The Limited Liability Company, or LLC, is a versatile business entity with many advantages for a small business owner. They can be used as holding companies or for profit. There may be one member (owner) who also manages the LLC, or it may have managers with no ownership interest. They are taxed like sole proprietorships and partnerships, but provide liability protection like a corporation. You can also choose to tax an LLC as a corporation if you wish. I have helped many clients use LLCs for various purposes and believe it is a business entity to consider for entrepreneurs looking to start a new business, or those looking to convert a sole proprietorship or partnership into an entity that will provide liability protection.

For those unfamiliar with LLCs, Attorney Anthony Mancuso’s “Form Your Own Limited Liability Company” does a very good job of introducing the LLC in the first two chapters. He answers the top ten questions about LLCs, explains the benefits, and compares LLCs to other business forms. He also provides some basic LLC legalities by describing the number of members, the paperwork required to establish an LLC, the responsibility of managing an LLC, and the liability of members and managers.

There is a short chapter on the tax aspects of forming an LLC. The chapter does a good job of explaining the basics and gives you the knowledge to discuss the issues further with your tax preparer.
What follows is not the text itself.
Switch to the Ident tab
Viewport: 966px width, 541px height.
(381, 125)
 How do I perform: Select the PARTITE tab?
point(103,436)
The chapter on how to prepare the LLC’s articles of organization does a good job. There are usually only a few basic items that should be included in these items. One piece of advice the author gives is to check with her state’s procedures for submitting articles, which is very good advice. You should check with your state! In fact, many states have fill-in-the-blank items that you can use. Personally, I used to write different articles, which were similar to the samples in this book. But people should check with their state Secretary of State to see what is required.

The chapters on preparing LLC operating agreements for the LLC are, in my opinion, the most important chapters in the book. Submitting articles is fairly simple, but an operating agreement requires a bit more. The author does a good job of pointing out what should be included in an operating agreement and provides a good sample to get you started.
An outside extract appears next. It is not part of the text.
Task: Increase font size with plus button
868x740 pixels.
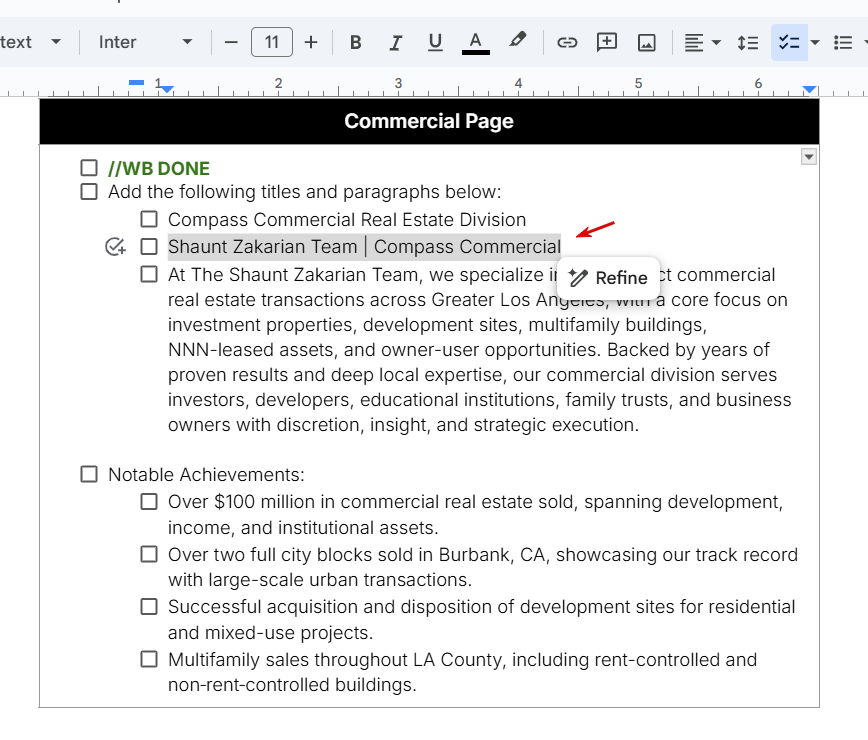Action: pyautogui.click(x=311, y=43)
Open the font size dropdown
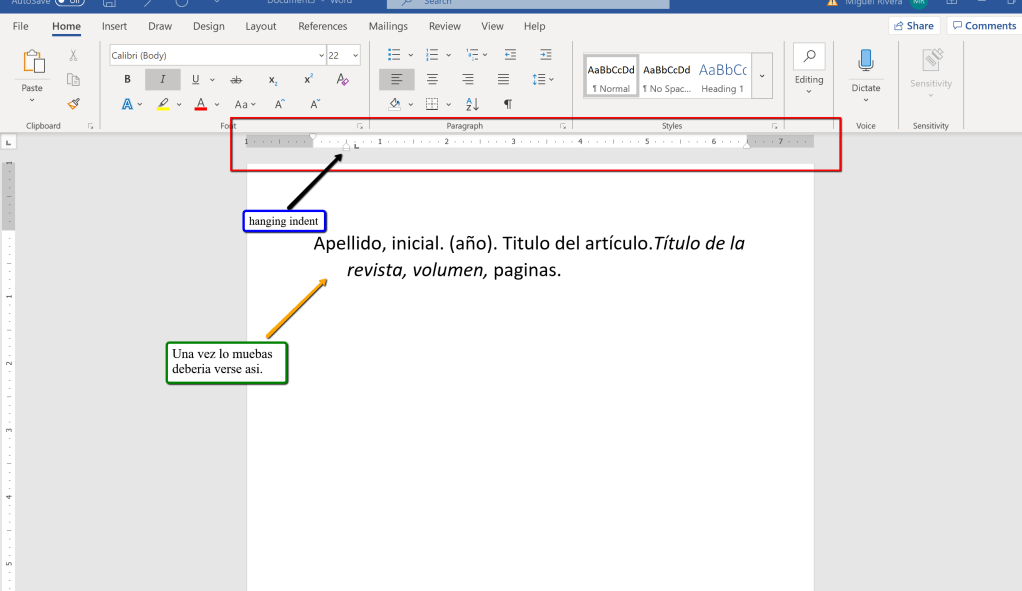 click(355, 56)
There is additional information that is good to know and that will help a person operating an LLC. Things like changing operating agreements, signing documents, filing annual reports, working with tax consultants and lawyers. Appendix A contains very basic information about each state, but again, you really need to check with your state, so the information in the Appendix isn’t really necessary.

Sample forms are found in tear-off form in Appendix B and are also on an included CD. The forms are: IRS Form 8832, LLC Name Reservation Letter, Articles of Organization, LLC Articles Cover Letter, Member Managed Limited Liability Company Operating Agreement, Limited Liability Company Management Operating Agreement, Minutes of meeting and Certification of authority.

Overall, this is a good basic book for someone looking to learn more about LLCs and how to form them. Again, the most important chapters are those that help create operating agreements. The samples on the CD can be used as a starting point to create your own. I’m a firm believer in educating yourself on all aspects of your business, and Mancuso’s “Form Your Own Limited Liability Company” is a great place to start if you need education about LLCs. If you think this business entity is right for you, check out this book to help you get started.